## WHAT THE TASK ASKS
How many lines in the rows below contain the string "width"? Case counts, and your reply should be the number alone.

## MATERIAL SUPPLIED
..............................
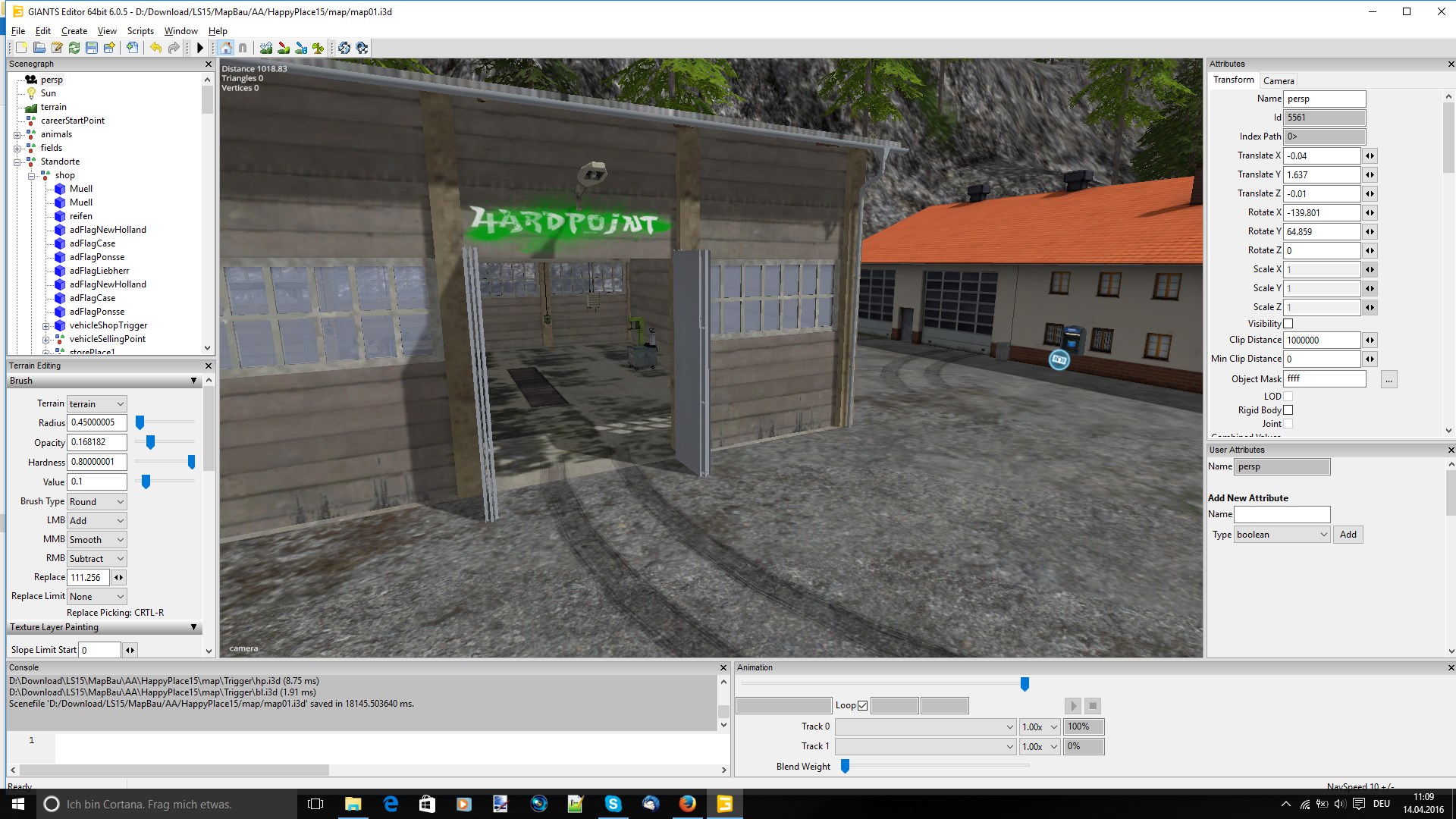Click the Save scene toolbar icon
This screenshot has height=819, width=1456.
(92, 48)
..............................
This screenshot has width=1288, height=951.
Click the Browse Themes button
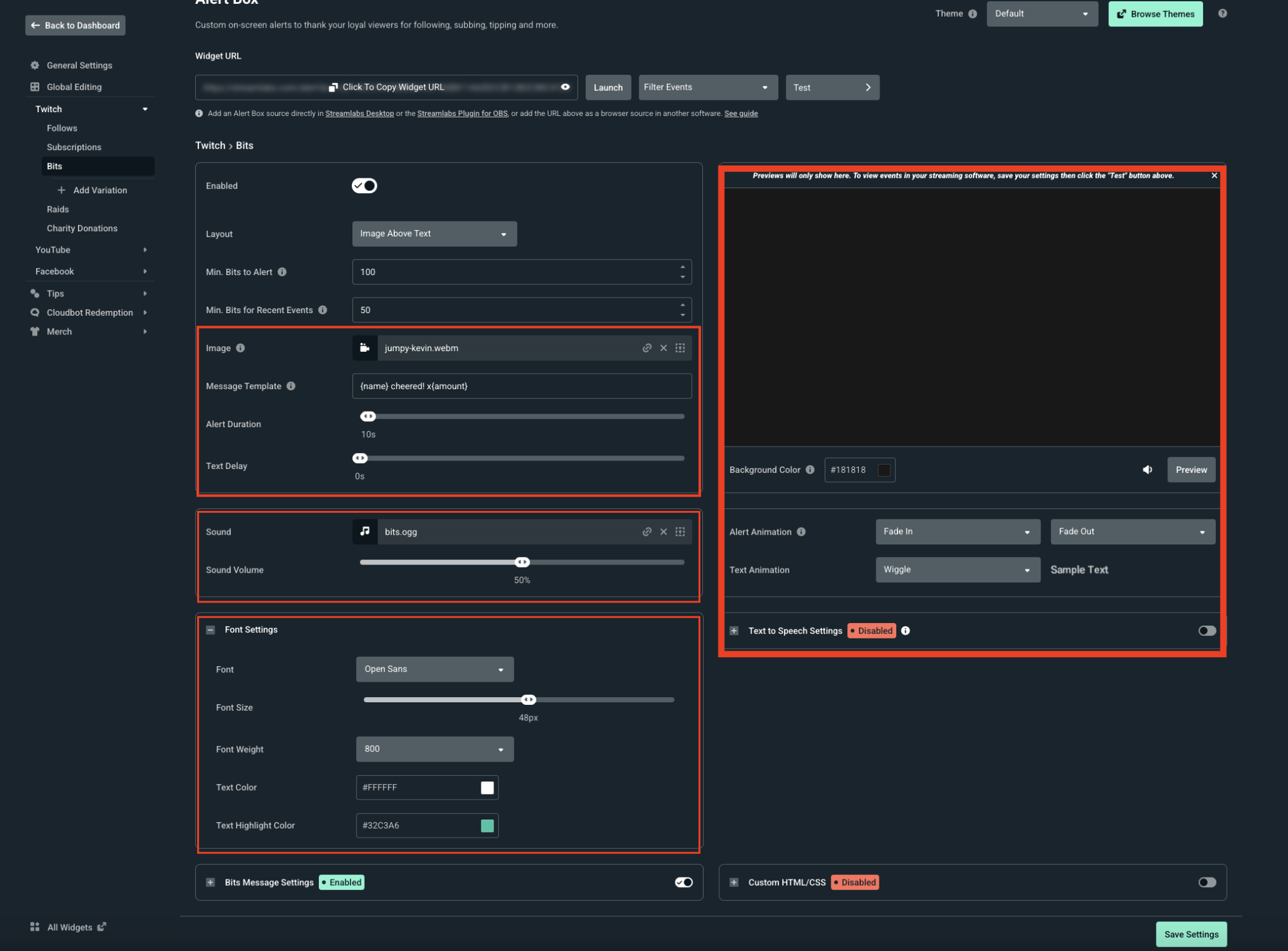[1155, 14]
..............................
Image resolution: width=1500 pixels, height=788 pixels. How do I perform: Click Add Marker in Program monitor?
..............................
## ANSWER
3